Setting Every Community Up for Retirement Enhancement (SECURE) Act
The SECURE Act, signed into law on December 20, 2019, included a package of changes to the laws governing retirement plans and Individual Retirement Accounts (IRAs). This document highlights some of the changes that affect IRAs.
Please note that the IRA Disclosure Statement and endorsements included with your annuity contract do not yet reflect the changes in the law.
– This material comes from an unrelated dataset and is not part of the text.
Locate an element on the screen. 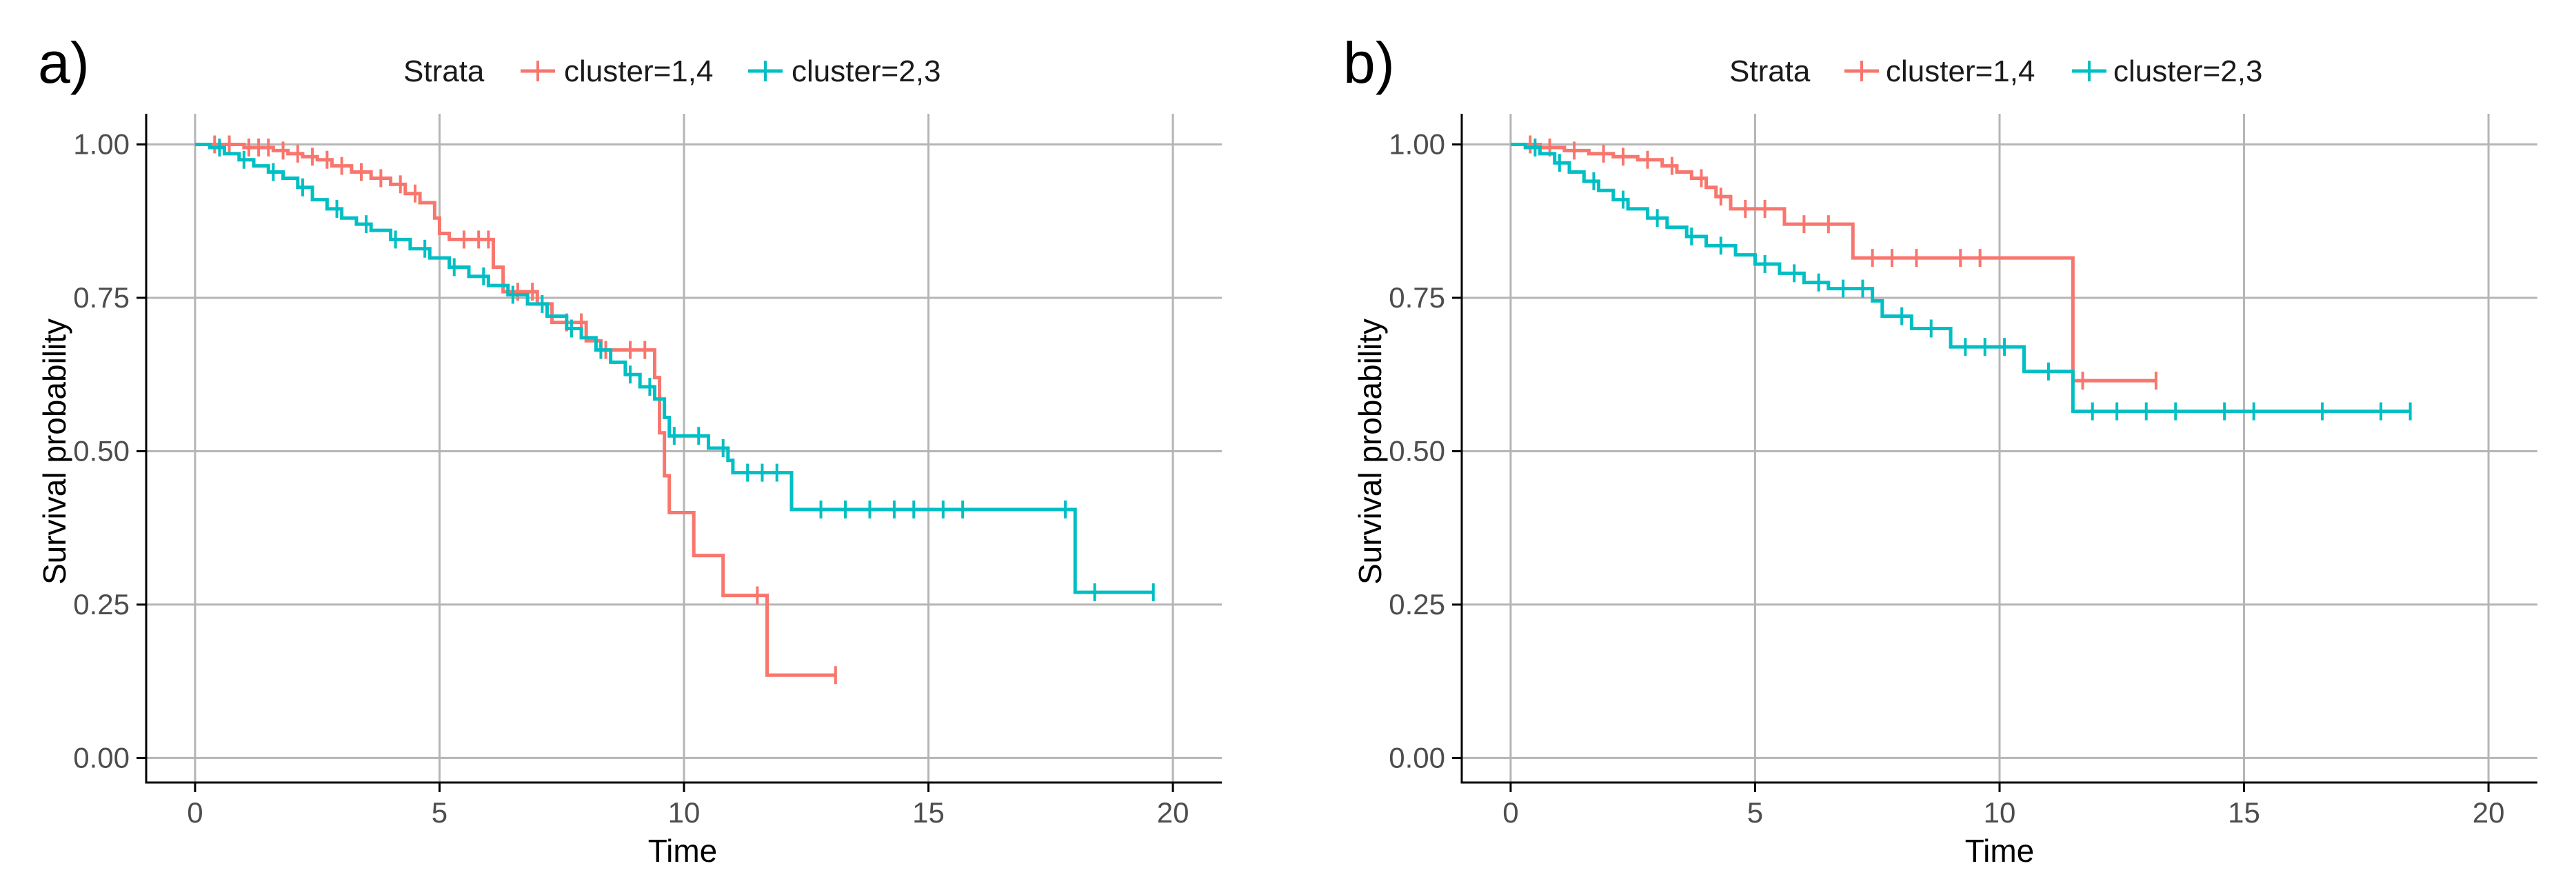 The image size is (2576, 888). panel-b-y-tick-labels: 0.00 0.25 0.50 0.75 1.00 is located at coordinates (1417, 451).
We will notify you regarding the updated documents after they are amended to reflect the new rules.
IRA owners may be able to delay taking Required Minimum Distributions (RMDs) until they reach age 72.
Increases the age certain individuals are required to start taking RMDs from age 70½ to age 72:
- If you turn 70½ after December 31, 2019 the deadline for taking your first RMD from your traditional IRA is now April 1 of the year after the year you turn 72.
- If you turned 70½ prior to January 1, 2020 this rule change does not apply to you, and you must continue taking RMDs.
Non-spouse beneficiaries must fully withdraw the balance of Inherited IRAs within ten years.
Non-spouse beneficiaries who inherit IRAs (including traditional, Roth, SEP, and SIMPLE IRAs) from owners who die after December 31, 2019, must withdraw the entire IRA balance by the end of the tenth year after the IRA owner’s death. A spouse beneficiary has the option to stretch IRA distributions over their own life expectancy or withdraw the entire account balance by the end of the tenth year after the IRA owner’s death.
The age limitation for traditional IRA contributions has been repealed.
For taxable years 2020 and later, individuals of any age with earned income can contribute to traditional IRAs. If you are still working, you may be able to contribute to your traditional IRA for 2020 and subsequent years, even after you reach age 70½ (provided that you are otherwise eligible to make IRA contributions).
Penalty-free birth or adoption withdrawals.
Beginning January 1, 2020, you can take a penalty-free distribution, up to $5,000, from your IRA for the birth or adoption of a child. Such distributions must be made within one year from the date of the birth or adoption and can later be rolled back into an IRA. Special IRS reporting requirements apply.
Please speak with your tax and/or legal professional regarding questions you have regarding these rules and your particular situation.